The UK government spends less than any other G8 country on science, according to campaign group Science is Vital. UK investment in science dropped below 0.5% of GDP in 2012, its lowest point in over two decades.
Campaigners trying to raise the issue of science funding in the run up to May’s general election blame the steady decline in the real value of the science budget since the government froze funding in 2010; cuts in capital expenditure; and reductions in departmental spending on research.
While the group welcomes government commitment to a capital budget that will invest nearly £6bn in new facilities and equipment from 2016 to 2021, it argues that this sits uneasily beside the steady drop in money for the running costs of public R&D. If this erosion of funding is allowed to continue, Britain’s world-leading research capabilities are likely to degenerate, it warns.
Science is Vital wants the government to increase total public expenditure on R&D to at least 0.8% of GDP, the average spend across the G8 nations. ‘We need to ask our [parliamentary] representatives to increase our investment in research to the level of other leading economies,’ says Andrew Steele, a researcher at Cancer Research UK and vice-chair of Science is Vital.

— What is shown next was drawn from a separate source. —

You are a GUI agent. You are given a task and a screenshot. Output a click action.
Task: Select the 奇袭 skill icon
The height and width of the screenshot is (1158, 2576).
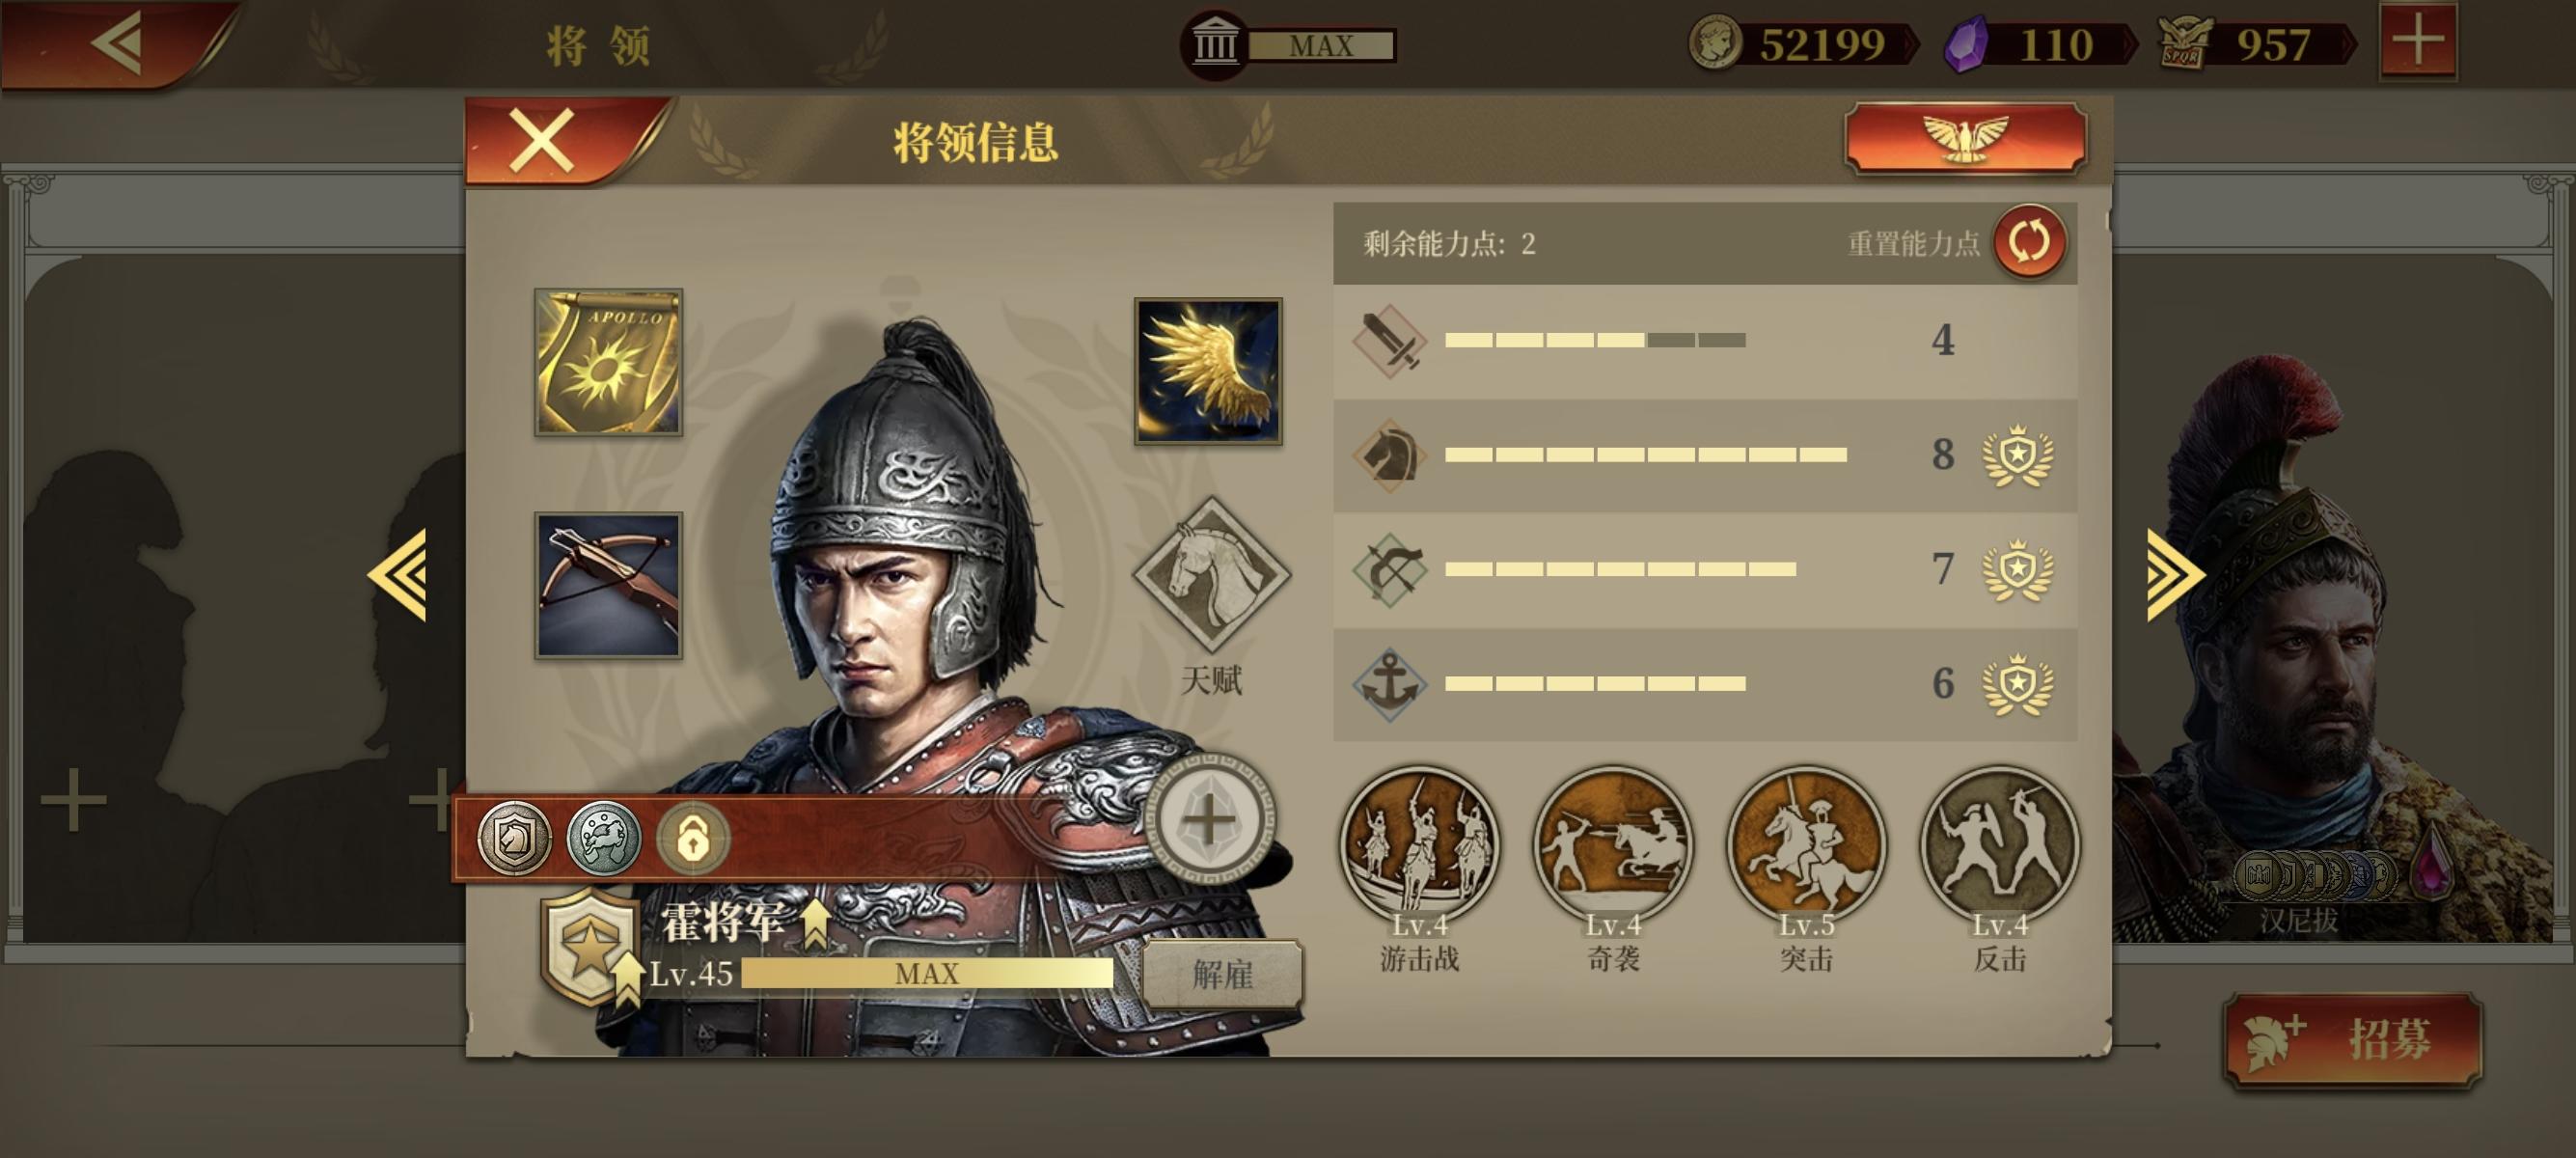click(1613, 845)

With the General Election looming, the group has launched a campaign that asks supporters to contact their local MP and parliamentary candidates to let them know how important science is to them and their community.
Meanwhile, another group, the Campaign for Science and Engineering (CaSE), points out that 20% of the UK workforce is employed in science and engineering roles. It has invited prospective parliamentary candidates to write on its website why science and engineering is important to the UK and how they would support this as a MP. So far, it has received over 100 responses from candidates across the political parties.
But how much is science featuring in the political conversation in the run-up to the election? Not nearly enough, says Ben Martin of the Science Policy Research Unit (SPRU), University of Sussex. ‘Science has been almost completely invisible in the political dialogue. The UK depends more than most countries on knowledge and innovation, and on the underpinning science for this. The woefully inadequate levels of public and private funding for research is therefore a major threat to the wellbeing of future generations.’
James Wilsdon, also of SPRU, is concerned, too: ‘Five years into a flat-cash budget, the strains on the system are visible.’ While figures based on GDP are ‘not the most precise… even so, this [Science is Vital] analysis is valuable,’ he says, ‘as it shows the clear long-term trend of other countries increasing investment in real terms but not the UK.’
‘At the top level in all parties,’ says Wilsdon, ‘they say positive things about the importance of science and research but on a detailed level there a lot of balls in the air and it is not clear where, and in what pattern or timeframe, they’re going to land. Real-term investment is a difficult political path to take in light of the overall state of public finances.’